» TO DO
Please rewrite the items starting with the line with "Where should I" and going on through the line with "click(127, 362)", changing "Static IP" to "Fixed IP" and keeping everything else the same. Leave the pictures out of your answer.

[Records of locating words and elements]
---------------

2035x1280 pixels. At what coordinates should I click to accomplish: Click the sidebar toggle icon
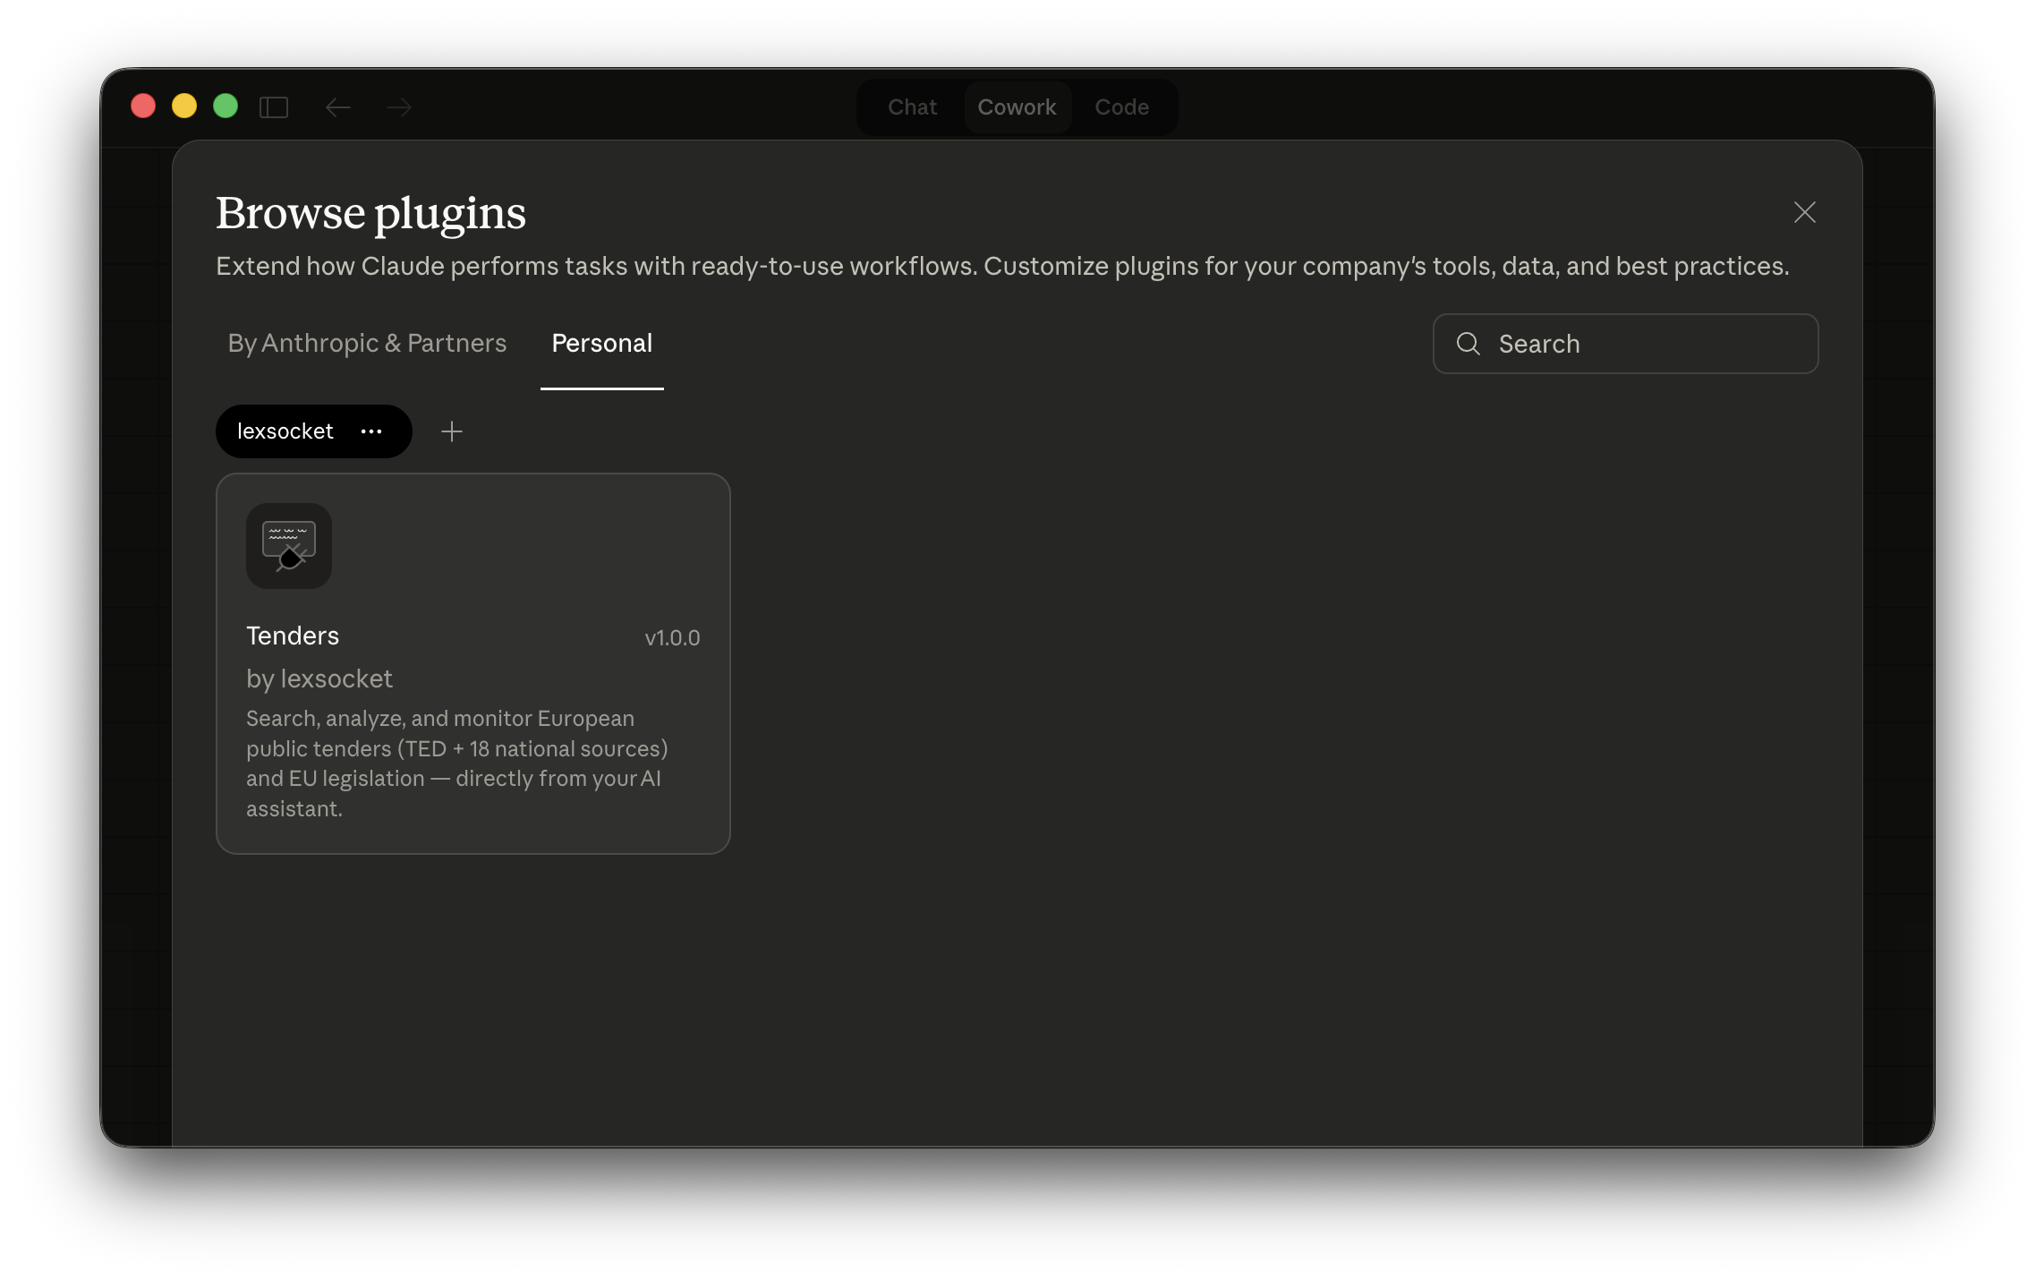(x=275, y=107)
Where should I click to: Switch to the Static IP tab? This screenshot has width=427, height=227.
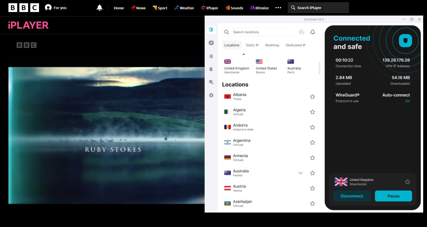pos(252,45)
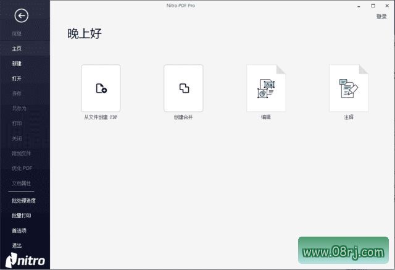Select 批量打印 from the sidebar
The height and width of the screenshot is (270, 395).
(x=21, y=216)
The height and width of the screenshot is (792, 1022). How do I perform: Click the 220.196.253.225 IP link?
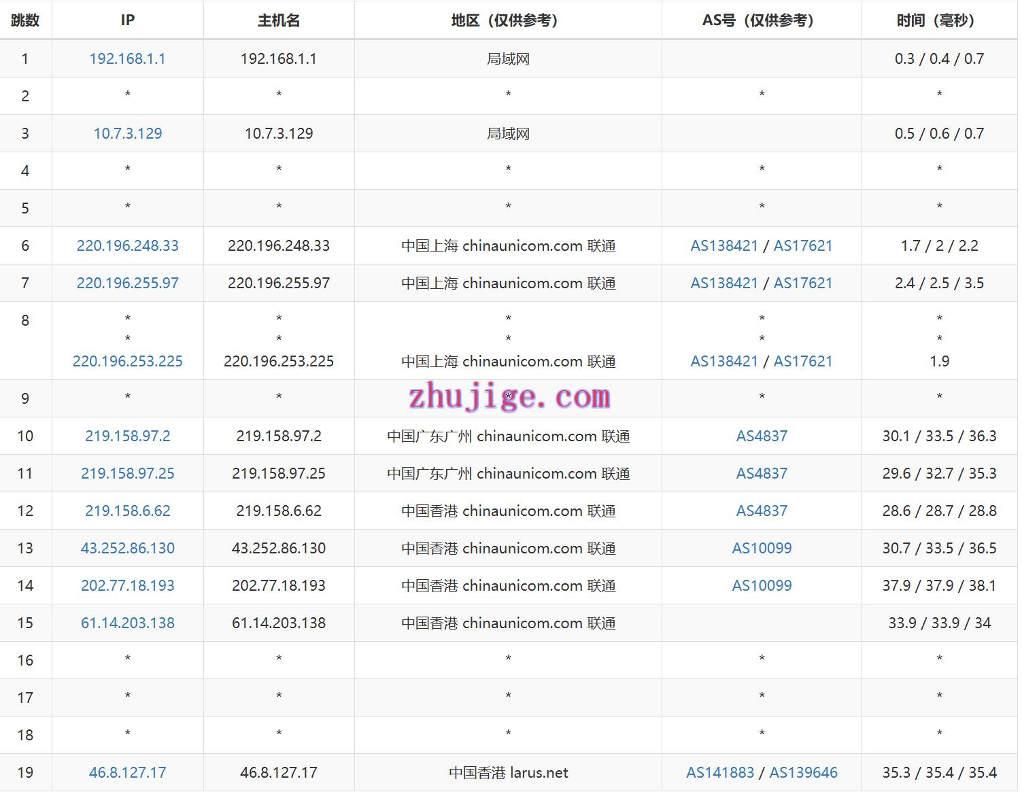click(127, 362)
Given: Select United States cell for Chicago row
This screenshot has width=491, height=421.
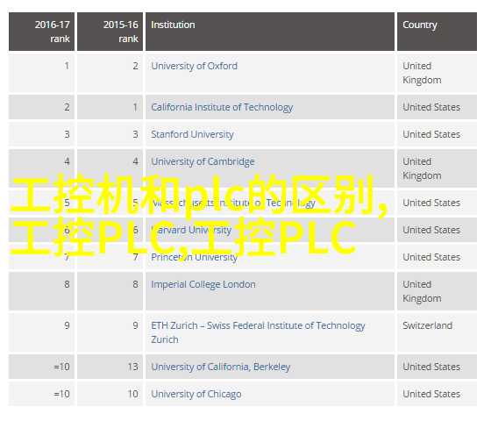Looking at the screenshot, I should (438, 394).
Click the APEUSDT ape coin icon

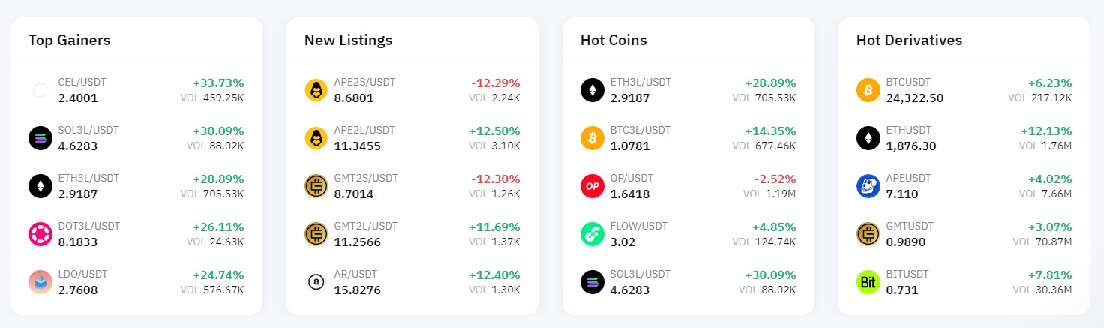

---------------

» ANSWER TO THIS PROBLEM
Where should I click to: Switch to the Fixed IP tab? This screenshot has width=427, height=227.
pos(252,45)
Select 批量打印 from the sidebar
The height and width of the screenshot is (270, 395).
(x=21, y=216)
The height and width of the screenshot is (792, 1022). How do I perform: Click the 220.196.253.225 IP link?
click(127, 362)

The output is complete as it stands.